Correctiv adındaki kuruluş bağımsız olduğunu iddia etse de kendi açıkladığı mali kaynakları arasında yok yok.
Zira Google, Facebook, Deutsche Bank, Konrad Adanauer Vakfı, Brost Vakfı, Açık Toplum Vakfı, Deutsche Telekom, Heinrich Böll Vakfı, Friedrich Numan Vakfı, Rudolf Augstein Vakfı, Robert Bosch Vakfı, Mercator Vakfı gibi onlarca vakıf ve şirket Correctiv'e bağış yapmış.
Bunlar arasında Der Spiegel'in kurucusu Rudolf Augsten'in vakfı ve Soros vakfı dikkat çekiyor.
Ama en dikkat çekeni siyasi yelpazenin hemen hemen tüm kesimlerinden vakfın bağış almış olması.
Diğer taraftan bağımsız habercilik yaptığını iddia eden bu kuruluş Google ve Facebook'tan da bağış almış.
Dolayısıyla ortada sıradan vatandaşların sınırlı imkanları ile özgür ve tarafsız basını desteklemek amacıyla destekledikleri bir vakıf yok.
Bu vakfın açıkça bulanık suda balık avlamak isteyenler tarafından paravan olarak kullanıldığı ortada.
FETÖ'nün temelsiz iddialarının tekrardan ısıtılıp gündeme getirilmesi de aslında bir şaşırtmacadan ibaret.
Zira Türkiye'ye karşı bu dezenformasyon operasyonun arkasında FETÖ yok, FETÖ sadece bir araç olarak kullanılıyor.
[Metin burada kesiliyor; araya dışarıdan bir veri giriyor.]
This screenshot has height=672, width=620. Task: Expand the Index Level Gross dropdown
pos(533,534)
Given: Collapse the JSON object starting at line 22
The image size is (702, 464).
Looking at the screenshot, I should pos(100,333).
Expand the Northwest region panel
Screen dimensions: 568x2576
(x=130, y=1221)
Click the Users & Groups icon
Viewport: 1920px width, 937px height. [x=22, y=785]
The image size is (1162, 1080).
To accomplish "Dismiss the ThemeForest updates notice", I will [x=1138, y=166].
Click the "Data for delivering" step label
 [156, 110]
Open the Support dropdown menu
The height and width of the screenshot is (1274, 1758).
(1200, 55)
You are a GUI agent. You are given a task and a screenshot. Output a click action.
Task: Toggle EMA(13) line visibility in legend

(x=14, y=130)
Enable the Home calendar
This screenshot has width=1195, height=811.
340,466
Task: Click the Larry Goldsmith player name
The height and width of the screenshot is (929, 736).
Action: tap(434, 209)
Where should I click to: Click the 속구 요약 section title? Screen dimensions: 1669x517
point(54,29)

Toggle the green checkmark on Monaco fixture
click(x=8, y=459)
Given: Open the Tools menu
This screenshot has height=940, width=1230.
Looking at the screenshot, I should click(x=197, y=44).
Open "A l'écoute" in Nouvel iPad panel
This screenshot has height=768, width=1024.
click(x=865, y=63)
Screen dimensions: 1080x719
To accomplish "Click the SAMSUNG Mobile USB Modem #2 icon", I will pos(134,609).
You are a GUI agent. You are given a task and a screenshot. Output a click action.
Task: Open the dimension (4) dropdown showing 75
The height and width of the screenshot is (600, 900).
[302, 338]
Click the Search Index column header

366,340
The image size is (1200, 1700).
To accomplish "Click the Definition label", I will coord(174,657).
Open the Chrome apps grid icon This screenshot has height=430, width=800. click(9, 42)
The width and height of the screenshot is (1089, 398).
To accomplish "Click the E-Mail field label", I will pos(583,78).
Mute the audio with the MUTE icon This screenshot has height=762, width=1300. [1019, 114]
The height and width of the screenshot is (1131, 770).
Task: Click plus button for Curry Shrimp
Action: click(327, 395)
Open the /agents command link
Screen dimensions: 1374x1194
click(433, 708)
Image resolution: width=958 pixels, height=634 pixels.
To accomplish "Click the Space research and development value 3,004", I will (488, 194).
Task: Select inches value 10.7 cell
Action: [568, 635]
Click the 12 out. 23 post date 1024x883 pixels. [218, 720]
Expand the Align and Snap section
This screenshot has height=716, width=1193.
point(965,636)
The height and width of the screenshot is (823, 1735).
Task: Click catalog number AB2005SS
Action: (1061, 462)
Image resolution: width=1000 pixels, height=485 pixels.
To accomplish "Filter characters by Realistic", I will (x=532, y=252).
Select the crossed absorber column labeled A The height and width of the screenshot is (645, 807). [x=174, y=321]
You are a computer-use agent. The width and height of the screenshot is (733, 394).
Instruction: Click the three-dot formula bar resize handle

İşin arkasında daha çok maddi kaynağı sağlayan iki devletin ve Batı medyasında eli kolu uzun bir devletin olduğu anlaşılıyor.
Bu üç devleti tahmin etmenin çok da zor olmadığı ortada.
Kaşıkcı cinayetinin Ortadoğu'daki kaybedenlerine bakmak yeterli.
Haberde dile getirilen asılsız iddialardaki tutarsızlıkları ise bir sonraki yazımızda detaylı şekilde ele alalım.
[Fikriyat, 14 Aralık 2018].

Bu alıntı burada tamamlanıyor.